Saturday, October 18, 2025

Welcome Everything, Push Away Nothing

 I think that we have more choices than we realize.  More connections than we could ever imagine.  What is that sound energy I am perceiving now.  How can I encounter it?  Can I listen to it?  Feel it?  Anthropomorphize it? Welcome it? Push it away?  Choose another? 

Last night, I chose a comforting vibe.  Ashley's teacher talked about the yoga of remembering. And I like that.  I remembered a relaxed feeling in my body.  And I went with it.  I remember feeling relaxed and still.  The stillness was so relaxed. And I could bring it back and connect with it.  And I did, last night, I put away the weird thoughts and demands of life, and said hello to my comforting friend.  And I also went to that special historical house on 12th and Cass, it was a dark quiet vagina of death.  It was so comforting.  I think I went to sleep over there, but maybe not.

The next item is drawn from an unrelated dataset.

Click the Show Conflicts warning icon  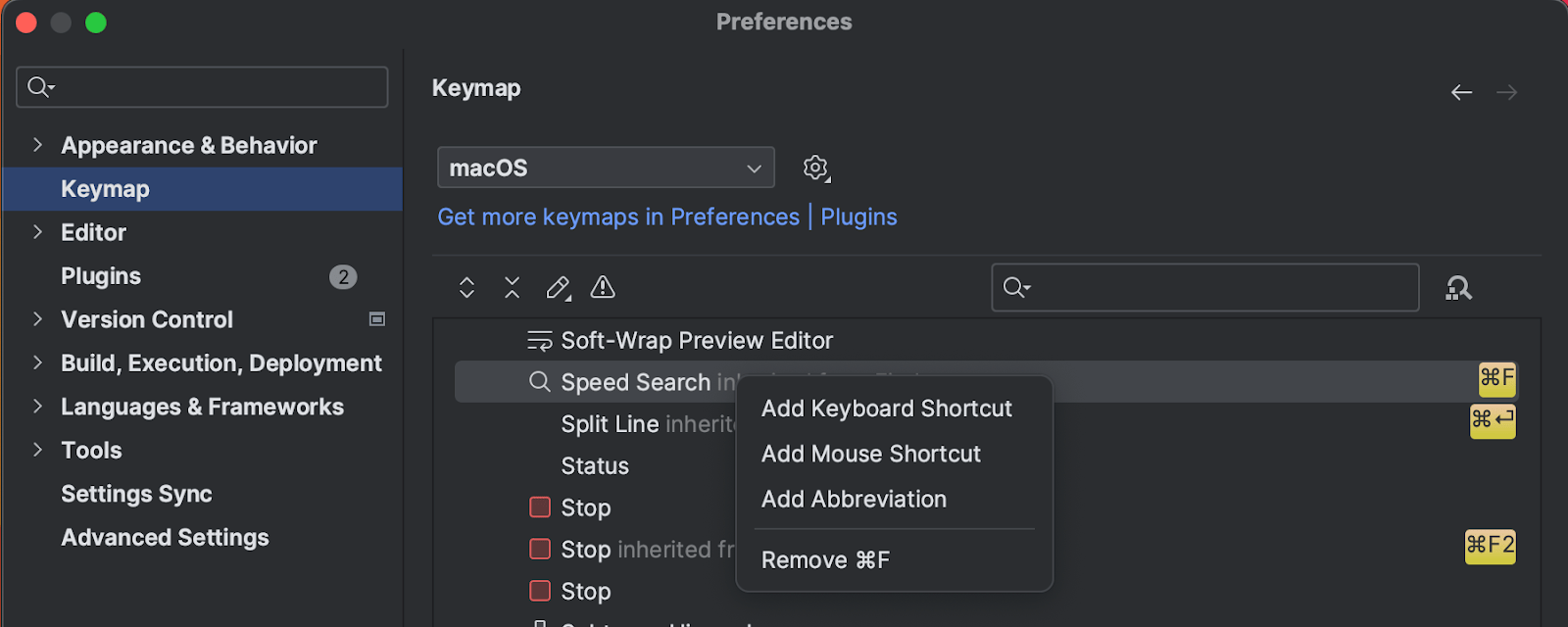[x=603, y=287]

And today at after lunch it was the same thing.  I had so many choices.  The woods, a blue energy.  I even remembered dreams. I love remembering dreams especially when I'm in a hypnagogic state. Its like I'm living so many lives.  How could I ever die when my consciousness is spread out in so many different places.  

Party tonight at the Town homes.  I wonder what's going to happen?